We have the 3.5% to put down. We’re also not buying together, it’ll be in his name. I’m a full-time student so it’s in our best interests to put it in only his name at this point. We’re also not 100% on marriage… not because of the relationship, but more because I’ve been down that road before and I’m not sure I’m ready or even want to do it again. He’s all for it. Thanks though, Lauren, we have thought about those things in making this decision.

  1. Reply
    David Z
    May 16, 2011 at 6:01 am

    walk away. falling in love means you have lost perspective and are no longer making rational financial decisions. there are other properties out there.

    fha and va loans are tough for homes in poor condition.

  2. Reply
    May 16, 2011 at 6:42 am

    Your friends are right. Even more these days, the collateral is a large concern for the lender. The days of repair escrows are long gone.

    Your statement about falling in love with the house and trying to get creative with the financing is a huge red flag that you need to see. You are getting way to close to the line in terms of being able to afford this particular house, are walking onto quicksand, and your emotions are not allowing you to see this.

    If you are so cash-weak to not be able to come up with a decent down payment, you need to forget this one and go look for something that isn’t going to start draining you of cash as soon as you get the keys. This is a huge investment that has the potential of cratering you financially if you allow your heart to overrule your head. You’ve got to know when to fold ’em.

  3. Reply
    infinite crisis 247
    May 16, 2011 at 7:00 am

    your friends are absolutely right. an FHA 203K was your only shot here and even that would only be if all the numbers added up correctly (and as you stated with HUD approved contractors). i realize that you have fallen in love with this house, but it seems like you might be getting in way over your head here. personally, i would run, not walk away from this home and find something that’s a bit more move in ready.

    ever see the movie “the money pit”? you would be living it if you bought that house. most areas are still a seller’s market with plenty of other homes to choose from. that being the case there is no excuse to give away your leverage and your sanity by falling in love with a lemon.

  4. Reply
    Lauren F
    May 16, 2011 at 7:02 am

    Sorry but if you don’t have even 3.5% to put down, you need to stay renting and continue to save. Walk away from this deal. No house goes to closing with only 3.5% down – it will be closer to 7% – 10% of the purchase price by the time you are done with prepaid interest, taxes, escrows, closing costs, inspections.

    And, this is your boyfriend (not your husband!)?
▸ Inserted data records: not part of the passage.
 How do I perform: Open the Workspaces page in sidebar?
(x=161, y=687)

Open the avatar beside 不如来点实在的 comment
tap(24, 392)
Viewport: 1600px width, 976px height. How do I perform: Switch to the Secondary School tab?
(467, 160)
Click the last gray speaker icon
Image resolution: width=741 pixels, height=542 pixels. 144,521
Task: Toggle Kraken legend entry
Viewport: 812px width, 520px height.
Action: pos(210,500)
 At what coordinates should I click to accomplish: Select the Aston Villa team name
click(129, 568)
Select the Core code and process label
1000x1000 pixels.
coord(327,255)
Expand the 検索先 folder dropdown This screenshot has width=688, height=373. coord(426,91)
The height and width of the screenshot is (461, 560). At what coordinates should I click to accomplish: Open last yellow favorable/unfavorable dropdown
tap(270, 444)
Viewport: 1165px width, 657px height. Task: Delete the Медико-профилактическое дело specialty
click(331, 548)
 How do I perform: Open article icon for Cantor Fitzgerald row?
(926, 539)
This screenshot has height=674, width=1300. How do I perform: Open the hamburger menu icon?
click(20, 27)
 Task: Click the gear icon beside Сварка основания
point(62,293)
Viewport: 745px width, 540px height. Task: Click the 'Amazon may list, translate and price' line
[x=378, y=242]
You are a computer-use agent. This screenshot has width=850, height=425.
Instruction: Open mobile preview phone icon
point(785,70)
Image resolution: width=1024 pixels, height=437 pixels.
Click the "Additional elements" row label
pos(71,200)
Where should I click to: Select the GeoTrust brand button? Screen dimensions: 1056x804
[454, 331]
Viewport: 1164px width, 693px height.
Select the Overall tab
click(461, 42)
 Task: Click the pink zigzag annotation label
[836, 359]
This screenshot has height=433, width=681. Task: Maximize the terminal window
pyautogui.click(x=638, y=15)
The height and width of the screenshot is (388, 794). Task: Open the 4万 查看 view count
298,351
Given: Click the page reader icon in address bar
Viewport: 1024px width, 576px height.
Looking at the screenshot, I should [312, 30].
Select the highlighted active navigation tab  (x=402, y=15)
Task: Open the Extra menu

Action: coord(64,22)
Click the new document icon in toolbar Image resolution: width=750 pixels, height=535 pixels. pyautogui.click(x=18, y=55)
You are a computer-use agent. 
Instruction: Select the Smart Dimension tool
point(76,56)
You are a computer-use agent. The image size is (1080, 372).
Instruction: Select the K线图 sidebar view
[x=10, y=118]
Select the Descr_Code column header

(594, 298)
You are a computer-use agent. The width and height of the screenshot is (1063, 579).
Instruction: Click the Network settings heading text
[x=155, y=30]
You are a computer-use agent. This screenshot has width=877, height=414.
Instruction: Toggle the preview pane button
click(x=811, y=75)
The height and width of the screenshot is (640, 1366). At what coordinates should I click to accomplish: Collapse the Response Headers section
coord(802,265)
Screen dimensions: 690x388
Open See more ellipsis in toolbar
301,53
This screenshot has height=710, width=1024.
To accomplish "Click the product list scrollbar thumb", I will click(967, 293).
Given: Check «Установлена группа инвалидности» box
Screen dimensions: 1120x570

Never buy a house jointly with someone you are not legally married to. What happens if the relationship breaks up? Who will get to keep the house? Who will buy the other out? What if neither of you can afford to buy the other out – how will you refinance or decide to sell it.

    If you do decide to buy under these conditions, you will need a real estate attorney to draw up the deed to make sure you have your interest protected, which is another few hundred dollars I’m sure you weren’t planning to spend.

    The only option I can see is to ask the bank that now owns it to finance it for you and come up with the cash for the downpayment.

    But, really, all signs indicate you are not financially ready to own a home.

  5. Reply
    May 16, 2011 at 7:47 am

    Both FHA and VA loans require inspections. Talk to a realtor, FHA/VA inspector, lender, to find out what is possible.